Promoting good hygiene practices to reduce the risk of disease outbreaks, CARE conducted a one-day training (30 September) for 40 participants (13 male and 27 female) with the aim of capacitating and enabling the participants from three affected communities of Kamayama (10 participants), Pentagon (7 participants) and Kaningo (10 participants) to take an active role in their communities towards promoting handwashing and best hygiene practices, water storage and handling, basic water treatment methods and use of Aquatabs, maintenance and management of water facilities, and safe disposal of wastes. The training was conducted in partnership with two trainers from the Ministry of Health and Sanitation.
From 2-6 October, CARE continued its support to Juba IDP Camp by ensuring its solid and liquid waste management. There are currently 8 small bins, 2 gravel bins and 5 mobile toilets or portable toilets that CARE manages, to be collected and disposed of properly on a regular and daily basis.
Water trucking – 19 trips were performed in Kaningo and Kamayama (totalling 171,000 litres trucked). Water trucking ended on the 5 October and discussions with community stakeholders were facilitated to inform them accordingly.
Hygiene promotion – A door-to-door campaign is being carried out by 30 DMVs (Disaster Management Volunteers) in Kamayama and Kaningo. 1,249 households (6,634 people) have received hygiene messages and IEC materials. The activity will continue until 19 October.
Latrine rehabilitation – A technical assessment was carried out for latrine blocks located at Chief Kabay Compound in Kamayama and Services Secondary School in Juba. BoQs were prepared for the rehabilitation of these latrines.
- 22 Sierra Leone Red Cross Society WASH volunteers continued to carry out sensitization sessions in three sites of Regent, Culvert and Juba on hygiene promotion, reaching 3,889 (1,018 men, 1348 women and 1523 children) with messages on hand washing, latrine cleaning, waste management, Oral Rehydration Salts solutions and personal Hygiene. Red Cross volunteers continued to manage the hand washing points at Juba camp, educating all people entering the camp on proper hand washing with soap and clean water.

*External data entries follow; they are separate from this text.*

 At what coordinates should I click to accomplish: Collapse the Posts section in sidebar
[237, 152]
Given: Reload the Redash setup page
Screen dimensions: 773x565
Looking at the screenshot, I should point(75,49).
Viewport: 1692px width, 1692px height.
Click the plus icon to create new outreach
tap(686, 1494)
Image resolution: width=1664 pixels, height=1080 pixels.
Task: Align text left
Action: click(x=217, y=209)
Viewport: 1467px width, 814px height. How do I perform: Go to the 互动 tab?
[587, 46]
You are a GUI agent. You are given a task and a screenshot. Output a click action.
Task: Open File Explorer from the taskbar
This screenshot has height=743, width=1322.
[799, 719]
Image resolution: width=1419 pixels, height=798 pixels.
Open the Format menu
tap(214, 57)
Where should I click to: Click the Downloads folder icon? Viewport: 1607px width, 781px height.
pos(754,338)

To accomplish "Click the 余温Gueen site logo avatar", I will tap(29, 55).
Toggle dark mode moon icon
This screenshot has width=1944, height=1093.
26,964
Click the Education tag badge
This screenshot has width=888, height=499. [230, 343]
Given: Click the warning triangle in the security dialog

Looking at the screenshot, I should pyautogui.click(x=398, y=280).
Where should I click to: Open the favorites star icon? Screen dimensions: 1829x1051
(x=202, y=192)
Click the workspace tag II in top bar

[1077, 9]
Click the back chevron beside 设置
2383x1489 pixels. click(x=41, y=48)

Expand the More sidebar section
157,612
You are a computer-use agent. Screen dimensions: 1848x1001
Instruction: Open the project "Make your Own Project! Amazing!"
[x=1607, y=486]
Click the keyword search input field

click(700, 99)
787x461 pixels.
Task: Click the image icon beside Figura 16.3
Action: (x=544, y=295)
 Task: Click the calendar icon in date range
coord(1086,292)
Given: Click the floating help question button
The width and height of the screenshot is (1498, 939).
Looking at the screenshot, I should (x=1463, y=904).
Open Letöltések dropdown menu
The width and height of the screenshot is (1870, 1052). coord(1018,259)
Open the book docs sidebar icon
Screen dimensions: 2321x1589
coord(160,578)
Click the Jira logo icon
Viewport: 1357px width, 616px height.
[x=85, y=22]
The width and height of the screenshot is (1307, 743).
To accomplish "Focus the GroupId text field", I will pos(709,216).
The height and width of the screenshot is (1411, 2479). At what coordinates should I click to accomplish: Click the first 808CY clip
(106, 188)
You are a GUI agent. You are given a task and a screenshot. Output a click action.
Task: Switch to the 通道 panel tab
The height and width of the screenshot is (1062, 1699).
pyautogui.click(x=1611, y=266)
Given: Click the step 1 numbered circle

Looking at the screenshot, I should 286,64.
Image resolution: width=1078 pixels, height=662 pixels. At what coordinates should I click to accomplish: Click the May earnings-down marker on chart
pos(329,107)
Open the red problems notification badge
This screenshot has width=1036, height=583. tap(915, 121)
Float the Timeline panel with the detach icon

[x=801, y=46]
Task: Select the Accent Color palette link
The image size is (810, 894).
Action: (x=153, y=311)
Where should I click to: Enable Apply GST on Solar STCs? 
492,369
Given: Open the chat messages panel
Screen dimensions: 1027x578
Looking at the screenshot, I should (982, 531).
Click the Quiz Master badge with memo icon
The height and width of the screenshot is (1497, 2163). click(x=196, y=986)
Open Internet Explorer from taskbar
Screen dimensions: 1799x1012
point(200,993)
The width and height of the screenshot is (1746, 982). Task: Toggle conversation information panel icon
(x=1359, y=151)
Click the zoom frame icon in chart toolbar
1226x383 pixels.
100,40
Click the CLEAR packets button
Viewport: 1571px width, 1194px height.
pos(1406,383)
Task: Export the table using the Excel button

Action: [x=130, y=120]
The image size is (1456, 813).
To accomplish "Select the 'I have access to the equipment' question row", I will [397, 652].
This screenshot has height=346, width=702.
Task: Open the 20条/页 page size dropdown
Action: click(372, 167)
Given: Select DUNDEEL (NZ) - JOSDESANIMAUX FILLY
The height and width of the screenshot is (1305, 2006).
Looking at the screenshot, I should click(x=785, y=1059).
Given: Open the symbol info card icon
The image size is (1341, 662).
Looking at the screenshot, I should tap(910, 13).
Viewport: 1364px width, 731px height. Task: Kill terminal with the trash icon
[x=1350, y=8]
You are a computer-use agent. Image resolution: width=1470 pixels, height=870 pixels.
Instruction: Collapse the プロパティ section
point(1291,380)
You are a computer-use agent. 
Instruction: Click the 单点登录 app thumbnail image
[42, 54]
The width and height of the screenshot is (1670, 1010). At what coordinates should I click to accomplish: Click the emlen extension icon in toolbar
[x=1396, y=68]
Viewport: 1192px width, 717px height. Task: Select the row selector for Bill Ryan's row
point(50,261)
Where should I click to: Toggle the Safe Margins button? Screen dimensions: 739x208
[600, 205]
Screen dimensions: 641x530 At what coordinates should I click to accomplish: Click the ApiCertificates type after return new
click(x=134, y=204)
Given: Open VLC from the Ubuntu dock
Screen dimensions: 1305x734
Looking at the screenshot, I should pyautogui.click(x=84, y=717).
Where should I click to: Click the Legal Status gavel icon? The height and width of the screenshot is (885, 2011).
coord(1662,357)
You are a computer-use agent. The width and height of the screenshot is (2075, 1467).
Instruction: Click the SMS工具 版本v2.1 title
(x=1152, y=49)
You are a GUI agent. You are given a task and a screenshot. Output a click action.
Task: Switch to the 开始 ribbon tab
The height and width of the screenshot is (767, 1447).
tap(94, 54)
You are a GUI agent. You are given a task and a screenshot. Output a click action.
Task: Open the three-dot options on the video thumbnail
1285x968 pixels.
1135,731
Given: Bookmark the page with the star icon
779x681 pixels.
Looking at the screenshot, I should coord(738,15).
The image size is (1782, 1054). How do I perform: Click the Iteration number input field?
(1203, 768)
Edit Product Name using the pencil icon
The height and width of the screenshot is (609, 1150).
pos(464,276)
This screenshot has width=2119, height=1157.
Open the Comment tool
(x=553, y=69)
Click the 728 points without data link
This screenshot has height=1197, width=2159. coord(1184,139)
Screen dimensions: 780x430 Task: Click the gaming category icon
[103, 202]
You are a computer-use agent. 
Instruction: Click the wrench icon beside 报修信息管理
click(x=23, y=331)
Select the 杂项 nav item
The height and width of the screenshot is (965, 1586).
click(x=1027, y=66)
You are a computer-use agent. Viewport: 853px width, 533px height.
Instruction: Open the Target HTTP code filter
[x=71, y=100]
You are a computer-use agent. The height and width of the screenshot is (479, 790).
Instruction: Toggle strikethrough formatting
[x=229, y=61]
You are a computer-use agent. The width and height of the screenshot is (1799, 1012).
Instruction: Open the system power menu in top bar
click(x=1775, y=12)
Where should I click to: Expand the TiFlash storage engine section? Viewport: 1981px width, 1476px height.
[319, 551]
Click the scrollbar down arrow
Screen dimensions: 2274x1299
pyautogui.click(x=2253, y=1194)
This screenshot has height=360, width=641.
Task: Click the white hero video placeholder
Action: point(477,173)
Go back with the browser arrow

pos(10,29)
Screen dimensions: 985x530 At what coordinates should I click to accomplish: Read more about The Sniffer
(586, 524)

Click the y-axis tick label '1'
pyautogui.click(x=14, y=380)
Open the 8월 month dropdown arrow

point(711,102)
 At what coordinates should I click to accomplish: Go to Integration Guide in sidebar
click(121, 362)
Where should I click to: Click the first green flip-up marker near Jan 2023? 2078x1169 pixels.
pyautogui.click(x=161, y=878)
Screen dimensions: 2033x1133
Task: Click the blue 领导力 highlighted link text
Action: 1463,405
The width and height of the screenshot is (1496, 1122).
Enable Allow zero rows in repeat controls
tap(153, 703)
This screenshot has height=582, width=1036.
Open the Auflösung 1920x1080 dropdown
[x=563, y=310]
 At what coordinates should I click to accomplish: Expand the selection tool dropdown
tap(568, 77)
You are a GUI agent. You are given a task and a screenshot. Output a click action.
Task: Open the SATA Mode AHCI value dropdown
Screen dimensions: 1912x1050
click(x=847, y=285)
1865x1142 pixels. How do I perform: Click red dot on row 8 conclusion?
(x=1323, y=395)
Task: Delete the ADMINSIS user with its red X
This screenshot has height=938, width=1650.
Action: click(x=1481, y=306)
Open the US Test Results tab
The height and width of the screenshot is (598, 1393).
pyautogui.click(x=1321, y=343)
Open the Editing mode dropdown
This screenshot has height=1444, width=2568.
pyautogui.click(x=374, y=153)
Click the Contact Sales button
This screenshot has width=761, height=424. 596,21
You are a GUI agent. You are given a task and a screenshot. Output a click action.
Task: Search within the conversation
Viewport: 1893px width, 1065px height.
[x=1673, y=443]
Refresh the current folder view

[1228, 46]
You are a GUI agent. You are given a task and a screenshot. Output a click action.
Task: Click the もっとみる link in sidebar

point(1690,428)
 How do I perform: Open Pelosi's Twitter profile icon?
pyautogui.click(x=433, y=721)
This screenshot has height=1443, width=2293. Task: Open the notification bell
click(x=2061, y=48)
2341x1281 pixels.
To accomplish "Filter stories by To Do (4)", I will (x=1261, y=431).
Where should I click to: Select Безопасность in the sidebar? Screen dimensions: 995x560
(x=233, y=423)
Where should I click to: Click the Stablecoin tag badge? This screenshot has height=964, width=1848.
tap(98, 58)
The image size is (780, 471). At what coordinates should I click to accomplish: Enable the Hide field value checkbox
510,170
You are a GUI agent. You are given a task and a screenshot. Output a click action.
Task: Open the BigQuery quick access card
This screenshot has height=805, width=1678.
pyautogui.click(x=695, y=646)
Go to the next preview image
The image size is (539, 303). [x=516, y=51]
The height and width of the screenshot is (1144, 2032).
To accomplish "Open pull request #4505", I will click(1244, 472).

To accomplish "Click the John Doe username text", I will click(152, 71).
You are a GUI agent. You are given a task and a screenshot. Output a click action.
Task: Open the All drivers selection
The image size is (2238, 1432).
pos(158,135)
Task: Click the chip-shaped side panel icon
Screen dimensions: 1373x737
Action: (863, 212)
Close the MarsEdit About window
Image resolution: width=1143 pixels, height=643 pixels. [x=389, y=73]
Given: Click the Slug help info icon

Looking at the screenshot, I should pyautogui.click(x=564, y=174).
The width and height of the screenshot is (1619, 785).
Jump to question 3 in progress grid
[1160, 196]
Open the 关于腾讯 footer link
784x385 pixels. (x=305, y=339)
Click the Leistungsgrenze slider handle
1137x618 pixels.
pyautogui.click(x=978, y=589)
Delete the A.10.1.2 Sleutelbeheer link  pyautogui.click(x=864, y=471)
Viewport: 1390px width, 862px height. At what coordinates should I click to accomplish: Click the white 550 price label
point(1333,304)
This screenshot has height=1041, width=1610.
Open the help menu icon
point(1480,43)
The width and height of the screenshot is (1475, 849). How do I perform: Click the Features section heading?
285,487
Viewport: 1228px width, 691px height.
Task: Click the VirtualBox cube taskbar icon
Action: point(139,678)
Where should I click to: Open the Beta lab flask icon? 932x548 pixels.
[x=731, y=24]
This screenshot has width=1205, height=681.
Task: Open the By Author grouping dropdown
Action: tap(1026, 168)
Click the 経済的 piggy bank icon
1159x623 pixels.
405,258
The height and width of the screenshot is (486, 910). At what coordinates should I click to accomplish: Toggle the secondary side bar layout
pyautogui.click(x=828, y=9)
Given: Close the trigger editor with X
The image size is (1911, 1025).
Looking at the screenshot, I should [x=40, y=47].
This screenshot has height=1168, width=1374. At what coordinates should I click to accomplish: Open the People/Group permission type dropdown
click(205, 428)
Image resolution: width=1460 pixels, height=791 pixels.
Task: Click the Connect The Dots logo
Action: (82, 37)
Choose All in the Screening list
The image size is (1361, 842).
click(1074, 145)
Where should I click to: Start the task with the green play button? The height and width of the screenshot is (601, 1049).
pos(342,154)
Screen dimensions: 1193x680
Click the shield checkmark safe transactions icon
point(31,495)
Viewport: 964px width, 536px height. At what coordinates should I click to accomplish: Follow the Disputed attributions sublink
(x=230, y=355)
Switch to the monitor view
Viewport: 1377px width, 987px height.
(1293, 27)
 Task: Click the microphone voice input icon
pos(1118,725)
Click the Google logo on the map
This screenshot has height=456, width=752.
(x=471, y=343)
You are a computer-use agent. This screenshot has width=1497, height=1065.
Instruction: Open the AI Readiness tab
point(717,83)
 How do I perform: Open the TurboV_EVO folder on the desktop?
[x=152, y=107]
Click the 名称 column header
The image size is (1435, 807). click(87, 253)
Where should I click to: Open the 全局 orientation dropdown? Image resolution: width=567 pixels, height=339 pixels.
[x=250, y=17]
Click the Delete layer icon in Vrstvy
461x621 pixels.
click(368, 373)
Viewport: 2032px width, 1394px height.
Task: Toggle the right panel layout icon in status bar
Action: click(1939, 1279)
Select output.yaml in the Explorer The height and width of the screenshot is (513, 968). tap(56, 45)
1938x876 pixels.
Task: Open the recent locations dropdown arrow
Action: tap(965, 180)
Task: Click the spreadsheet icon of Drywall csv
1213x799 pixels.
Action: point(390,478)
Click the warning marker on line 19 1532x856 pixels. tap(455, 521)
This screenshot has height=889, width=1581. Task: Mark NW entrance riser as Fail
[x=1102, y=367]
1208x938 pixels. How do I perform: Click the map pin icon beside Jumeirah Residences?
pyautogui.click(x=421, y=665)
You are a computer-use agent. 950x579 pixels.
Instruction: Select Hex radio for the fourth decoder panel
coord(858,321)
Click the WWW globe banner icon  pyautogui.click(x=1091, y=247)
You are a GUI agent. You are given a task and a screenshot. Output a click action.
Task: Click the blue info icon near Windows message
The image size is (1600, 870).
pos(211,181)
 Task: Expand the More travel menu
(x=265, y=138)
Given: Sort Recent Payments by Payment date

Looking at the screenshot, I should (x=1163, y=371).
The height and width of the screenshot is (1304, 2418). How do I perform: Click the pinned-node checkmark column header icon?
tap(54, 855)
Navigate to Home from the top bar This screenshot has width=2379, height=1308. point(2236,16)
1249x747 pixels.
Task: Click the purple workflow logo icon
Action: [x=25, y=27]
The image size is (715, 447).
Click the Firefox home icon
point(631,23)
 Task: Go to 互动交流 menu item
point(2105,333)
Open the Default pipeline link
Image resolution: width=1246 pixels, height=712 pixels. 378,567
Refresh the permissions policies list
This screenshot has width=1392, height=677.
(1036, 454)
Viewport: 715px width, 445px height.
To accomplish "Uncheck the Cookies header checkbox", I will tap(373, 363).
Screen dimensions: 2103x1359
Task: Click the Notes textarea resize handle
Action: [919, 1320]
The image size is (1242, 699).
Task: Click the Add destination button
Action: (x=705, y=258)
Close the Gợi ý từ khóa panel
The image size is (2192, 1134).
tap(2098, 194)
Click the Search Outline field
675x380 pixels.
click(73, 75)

Continues to support displaced persons with potable water services. Over 1,300,000 litres of potable water has been provided to affected communities in holding centres at Regent, Kaningo and Pentagon communities. UNICEF provided sanitation services (emergency toilets, desludging of waste water, solid waste management), hygiene education and distribution of hygiene kits and provision of handwashing stations to an estimated 7,300 beneficiaries.
Supported the installation of household rain water harvesting systems (RWHS) in Regent, Kaningo and Pentagon, Kamayama Jah Kingdom, Gbamgbayilla communities. A total of 1,980 household RWHS have been installed to date. The target is to install RWHS in 2,700 households.
Christian Aid have a new stream of funding totalling £51,178 from their digital appeal. It will be implemented over three months (Oct-Dec), and will focus support on the following objectives:
Improve hand washing facilities in the selected schools – supplies of hand washing items.
Train local community health workers to disseminate health and hygiene messages in the local languages in the affected schools and communities.
Raising awareness on good health and hygiene practices to prevent the spread of disease.
Support hygiene campaigns in the affected schools and communities.
Address gap areas in the support to PLHIVs by the National Aids Secretariat and provided food items to meet the nutritional requirements of 110 PLHIVs.